4. Leverage social recruiting

Social recruiting is the use of social media sites, job boards, online forums, and blogs to recruit candidates. Gone are the days when social hiring was solely used to augment more traditional forms of recruiting. As a matter of fact, it’s gone mainstream, with 84% of organizations now using it.

Practices that fall under the social recruiting category include:

  • Identifying potential candidates on LinkedIn and messaging them
  • Using Facebook to post a job opening
  • Tweeting links to open jobs and using applicable hashtags
  • Sharing photos or videos of employees and company-sponsored events on your official Instagram, Facebook, and YouTube accounts

Tips for social recruiting:

  • Put a spotlight on the company’s culture: Everything you post should directly or indirectly highlight what your company stands for.
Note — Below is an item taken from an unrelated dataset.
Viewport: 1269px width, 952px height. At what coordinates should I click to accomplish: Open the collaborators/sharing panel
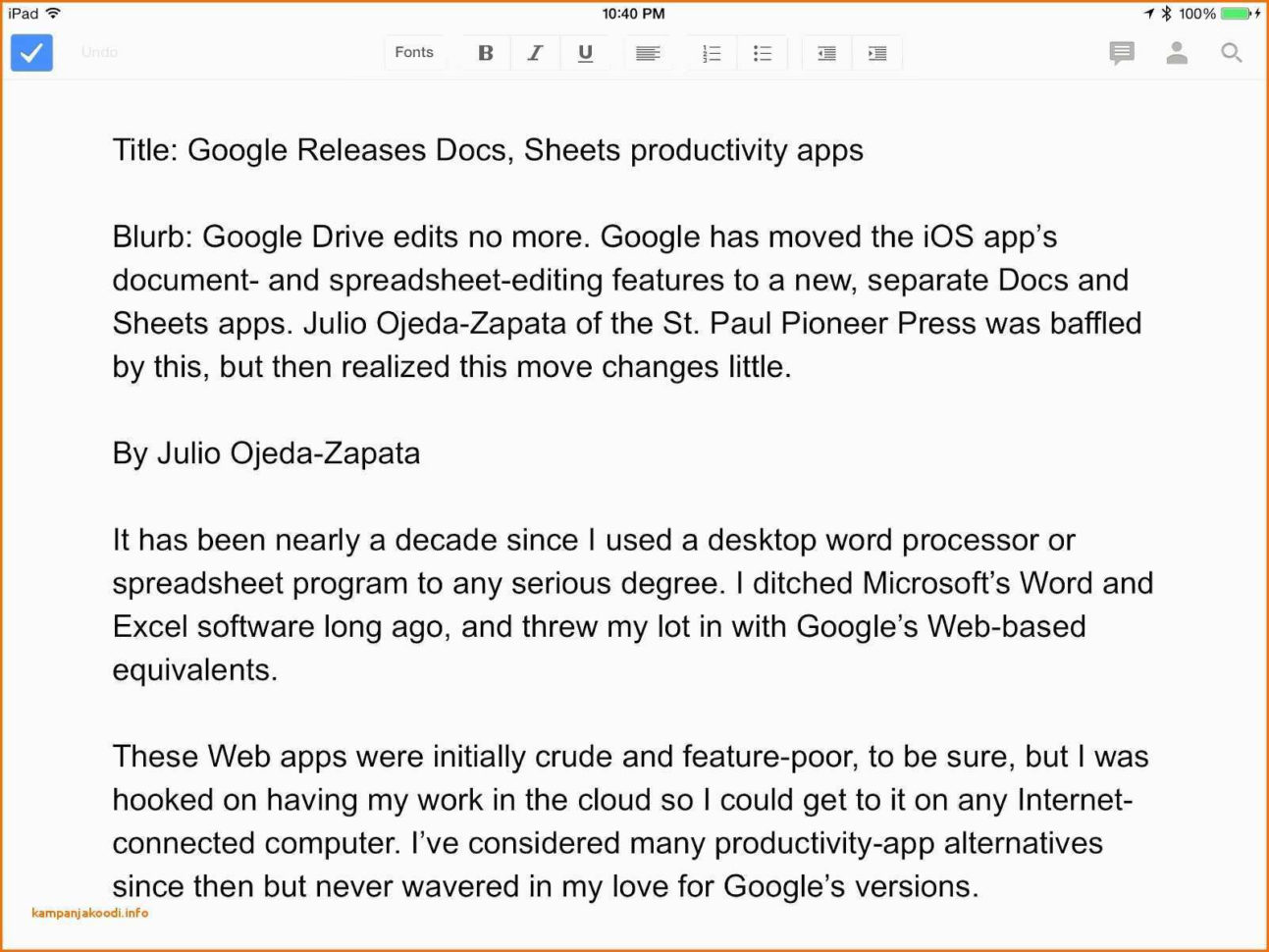(x=1177, y=53)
Give potential employees a snapshot into what it feels like to work for you.
  • Ask your employees to participate: Encourage employees to share their work experiences on social media. Again, sharing should be guided by your social media policy.
  • Engage with your audience: Reply to comments or questions, as these indicate interest. Be personable. Your goal is to build relationships.
  • Stay consistent: Your messaging should be consistent across platforms. This way, you don’t confuse potential candidates.

5. Embrace recruitment automation

Recruitment automation is a human capital management strategy that uses technologies such as machine learning, artificial intelligence, and predictive analytics to automate recruiting processes you would otherwise execute manually. This, in turn, reduces cost per hire, accelerates time to fill, boosts recruiter productivity, and improves the overall quality and effectiveness of an organization’s workforce.

It’s used by companies hiring at scale and those looking to achieve optimum hiring results within a limited amount of time using as few resources as possible.

Tips for recruitment automation:

The following hiring processes can benefit from recruitment automation:

  • Job advertising: In a nutshell, programmatic job advertising is the use of software instead of actual people to buy, place, and optimize job advertisements.
  • Social recruiting: Social recruitment platforms like HireRabbit let you create Facebook and mobile career sites. They also come with team collaboration features such as calendars, automatic reminders, task managers, and alerts.
  • Applicant tracking: Applicant tracking systems organize, filter, and sort job applicants. They keep track of the stage an applicant is in and allow the hiring team to collaborate more effectively.
  • Candidate pre-screening: Pre-screening tools such as resume scanners rank and grade candidates based on their skills, experience, and other characteristics. This allows you to pinpoint the most qualified candidates in less time.
  • Interview scheduling: With interview scheduling software, candidates see which interview time slots are still available, allowing them to reserve a time slot without having to call, message, or email your team.
  • Offers: Once you’ve chosen your candidate, you update your human resource planning software, which then automatically generates an offer letter, employment contract, and other related documents.

Getting recruiting right with proven strategies

Recruitment is no easy feat. Companies hire for different roles and different forms of employment -- independent contractors, salaried and hourly staff, people amenable to at-will employment, part-time employees, freelancers, etc. If you have limited resources, the amount of work alone can take a toll on your recruitment team and impact the quality of your hires.

With the above recruitment strategies, you have a better chance of attracting and onboarding top talents.